A search engine based on the course "Information Retrieval" at BML Munjal University.
The main parts of the project are:-
Collects information by crawling websites and stores them in form of token document inverted index. The project contains the crawled data of 500 pages with seed URL being https://en.wikipedia.org/wiki/Main_Page. It also stores the tokens and URLs.
It is a feature used by search engines for query expansion. User marks the relevant and irrelevant documents according to his/her discretion and then the IR (Information retrieval) system recommends the user an expanded query which might give more relevant result. Pseudo relevance feedback on the other hand treats the first two documents to be relevant and then suggest a query.

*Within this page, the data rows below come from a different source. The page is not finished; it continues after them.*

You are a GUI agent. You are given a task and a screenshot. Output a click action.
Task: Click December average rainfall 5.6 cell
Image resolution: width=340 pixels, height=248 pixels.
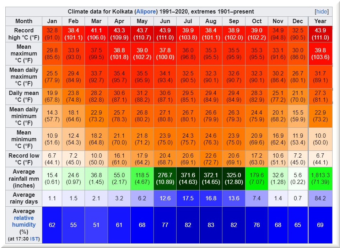pyautogui.click(x=298, y=178)
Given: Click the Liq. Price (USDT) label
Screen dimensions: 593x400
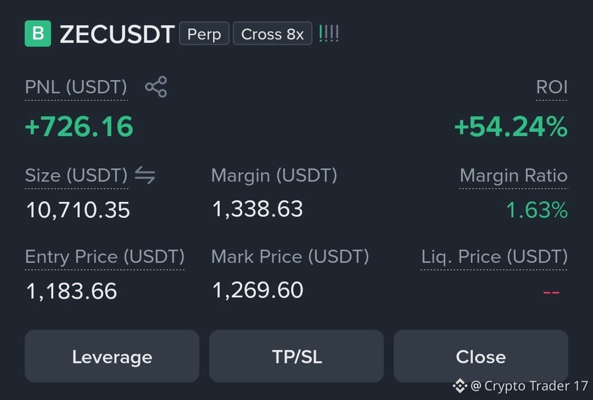Looking at the screenshot, I should click(x=494, y=257).
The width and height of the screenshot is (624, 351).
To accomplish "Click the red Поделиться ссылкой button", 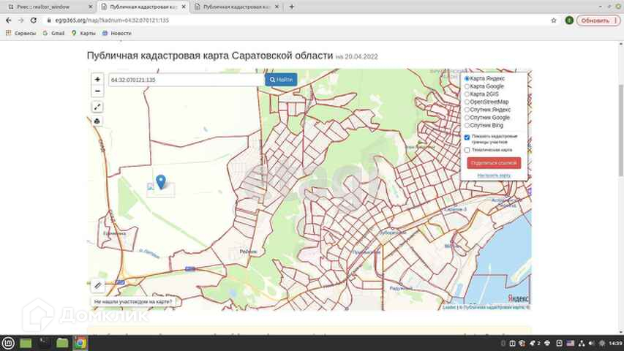I will click(x=494, y=163).
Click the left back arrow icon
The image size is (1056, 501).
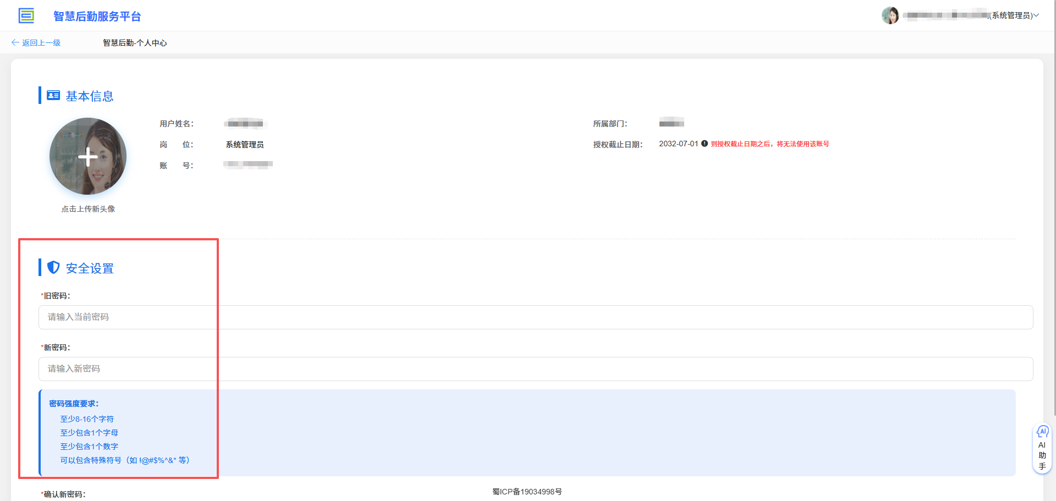pos(15,43)
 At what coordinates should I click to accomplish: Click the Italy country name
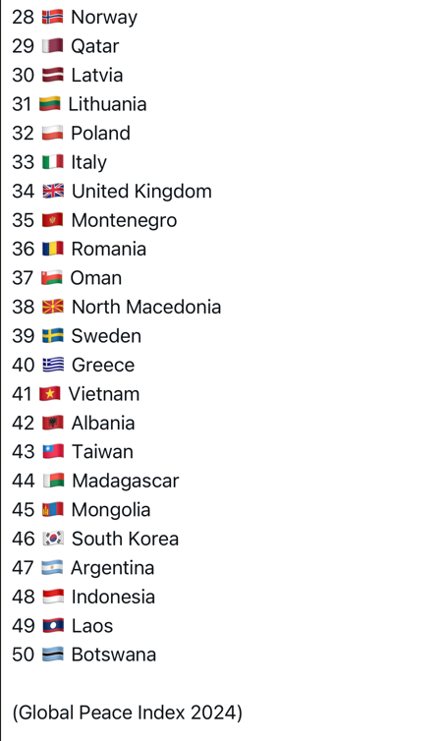tap(88, 162)
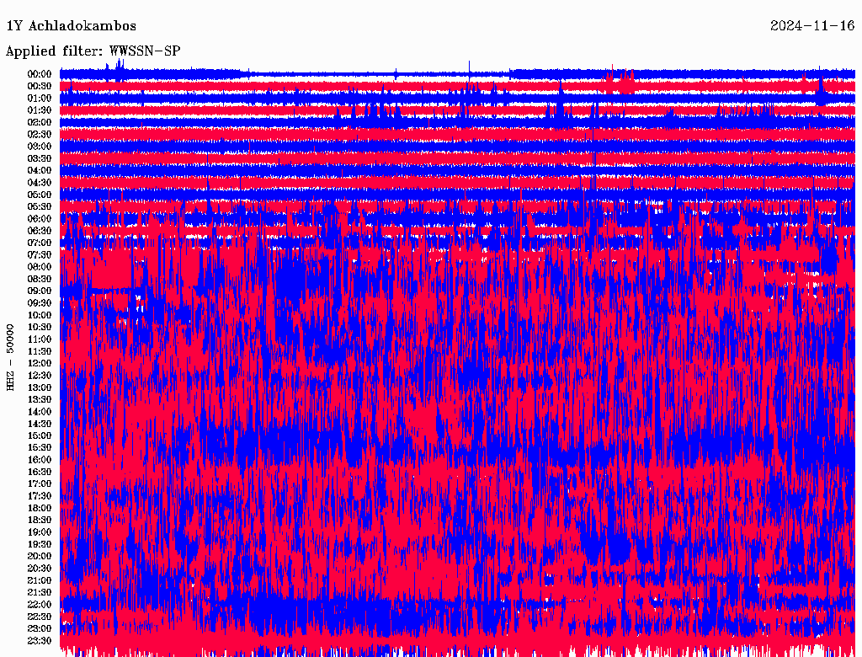Select the 07:30 time row label
This screenshot has width=862, height=657.
[40, 254]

Clustering means grouping similar things together. I have used k - means clustering to group documents together. The documents were clustered into 50(k=50) clusters after iterating over 25 times. The user is recommended the cluster to which the most relevant result of the system belongs. Clusters
PR (PageRank) value of all the crawled document were calculated using the algebraic method discussed here https://en.wikipedia.org/wiki/PageRank#Algebraic. The project includes method to sort based on either naïve (based on TFID) or based on the page rank values of the pages.
The hub and authority score of retrieved pages are calculated by the diagonalization of the product of the adjacency matrix and its transpose. These are then displayed on the links and can be useful in identifying the hubs and authority.